Monday, August 24, 2009

I Took the Gun Out the Transformer's Hand













Jack's third birthday party was this past Sunday. It was a good time. We served our favorite Jew food—bagels, lox, kugel—as Evan and I have at every party we've ever thrown together. We didn't stress too much over matching paper goods or a theme. 

Actually, the theme was a natural extension of Jack's best interest: music. His music teacher led a class for everyone, bringing her real violin and a ton of tiny instruments the kids went bananas over. None of it was particularly boyish. Jack's favorite part:  being covered in scarves and popping up like a jack-in-the-box. 

Like I said, not particularly "boyish".

But at this birthday party, it became painfully obvious that I will no longer be looked at fondly if I keep buying him lavender and purple camouflaged lunch boxes and pink Mr. Happy t-shirts (Anyone who knows Jack well knows that's his favorite shirt. He even wore it to this party.) It seems the three-year-old birthday is where gender becomes clearly defined in gifts. Until now, birthday gifts have been mostly unisex toys or books, with the occasional, mildly masculine sports material or blue clothing. For this birthday, though, there were definitive boy toys everywhere. If my introduction to gender were through these toys, I'd learn that boys make cars go really, really fast. Not the worst thing in the world—and don't get me wrong, I appreciate all the gifts. Some of them were even arts related, and Jack is excited to play with each one.  I can hang with that.

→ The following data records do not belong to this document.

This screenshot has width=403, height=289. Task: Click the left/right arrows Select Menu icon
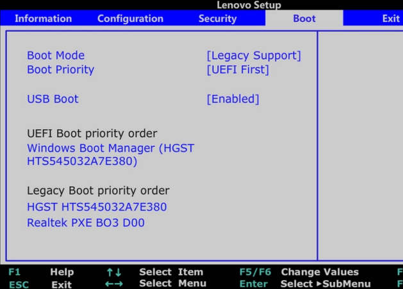pos(114,284)
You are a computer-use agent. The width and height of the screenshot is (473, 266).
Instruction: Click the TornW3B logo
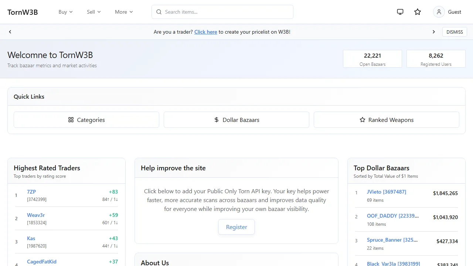(x=23, y=12)
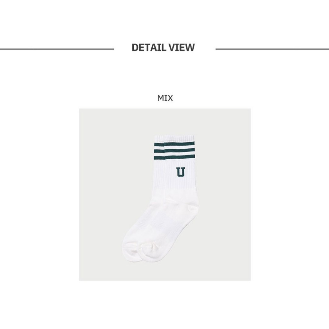Click the DETAIL VIEW heading
The height and width of the screenshot is (329, 329).
pyautogui.click(x=163, y=48)
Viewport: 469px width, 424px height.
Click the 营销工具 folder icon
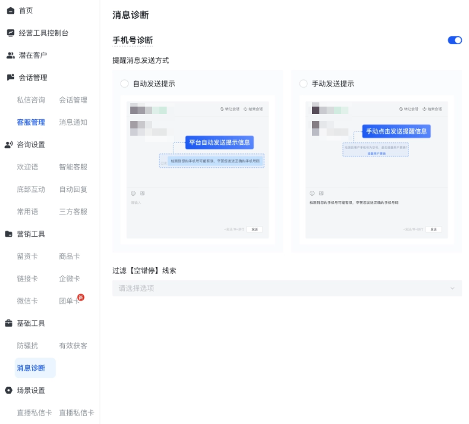point(9,234)
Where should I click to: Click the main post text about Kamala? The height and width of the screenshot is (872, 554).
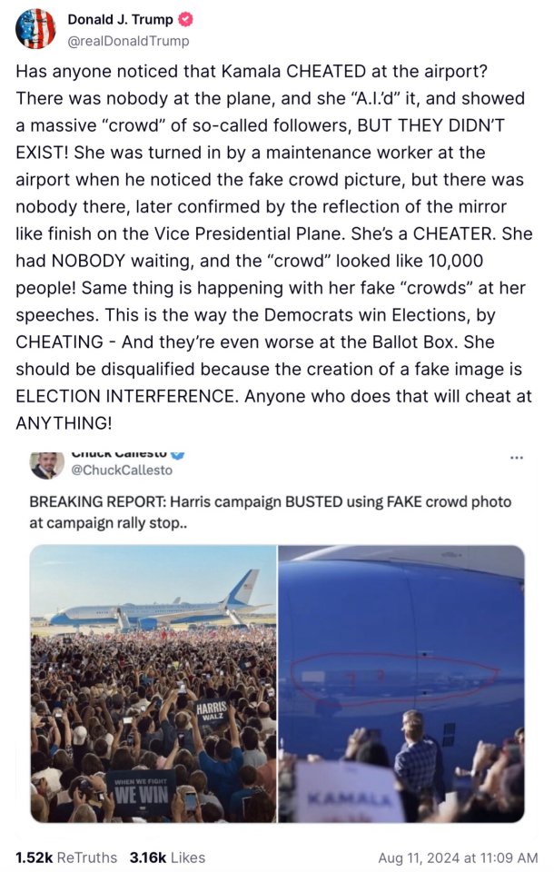[272, 247]
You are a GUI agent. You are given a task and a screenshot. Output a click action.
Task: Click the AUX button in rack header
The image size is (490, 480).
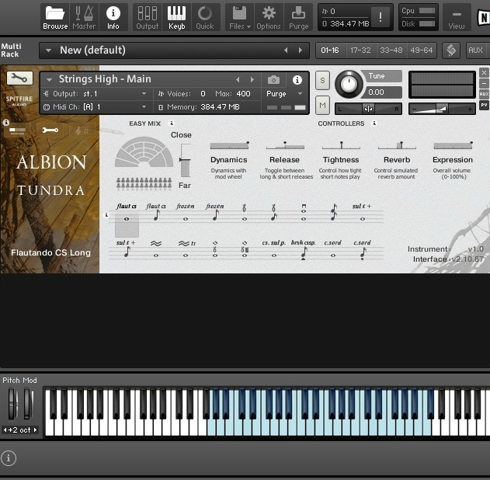pyautogui.click(x=475, y=50)
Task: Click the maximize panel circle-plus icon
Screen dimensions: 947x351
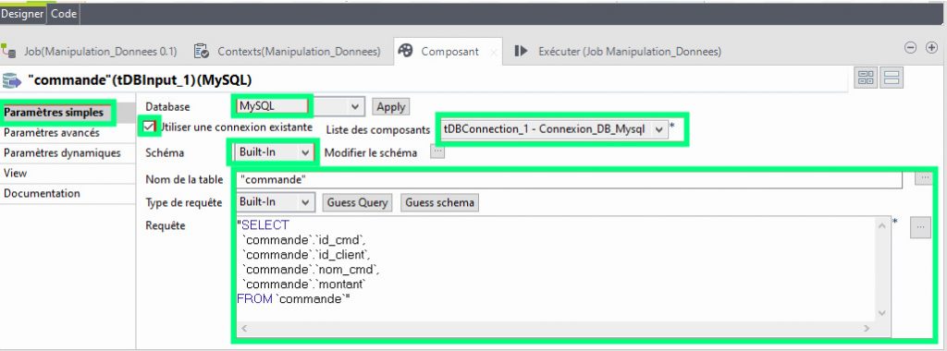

But...Jack also received his first toy with a gun. A transformer he calls "The Man." This transformer—unlike the ones of my childhood—does not, uh, transform into different machines or from man to machine or whatever it was they did back then to make the boys of my generation oooh and ahhh. This transformer just stands upright. A bulky piece of plastic that walks forward when you press that button on its remote control. It barks somewhat ironically, "I am fighter. I come in peace," when you press another. And the highlight? It raises its arm, points its gun at you and shouts, "Freeze! Drop It!" and makes what the remote refers to as "pistol sound."

Of course this is the toy Jack is most interested in. After the party, I brought in a few toys from the car to play with and left others for Ev to bring in later. Jack watched as I set down the cars, trains and Magic Doodle, looked me straight in the eyes and asked, 

"Where's The Man?"

I went and got The Man.

While The Man was pointing its gun at me, making "pistol sound," I became increasingly uncomfortable. I cannot have this toy around. It is not okay to pretend to shoot someone. Not cool at all. 

Yet, this is what's in store for us as the parents of two boys. We will constantly have to combat this image that boys are rough, do not wear pink shirts (one of my favorite fashion moments was when the hip hop movement reclaimed the male pink shirt), and like guns. I remember learning these What Boys Do/What Girls Do lessons when I was a child. I wanted to emulate my dad (play football! walk around without a shirt on!), but heard, "Girls don't do that!" from my mom countless times. 

"What do girls do?" I wondered.

And not long after that, I developed a decade-long eating disorder.
 
This reminds me of the cringes that come over me when people tell Jack and Benny who their "girlfriends" are. Hey, maybe they'd rather have boyfriends. And if Jack wants to be covered in scarves all day, everyday, that's okay too! 

And I've replaced the gun with a tiny maraca.

Now The Man raises its arm and points its maraca at us. Because it wants to play some music.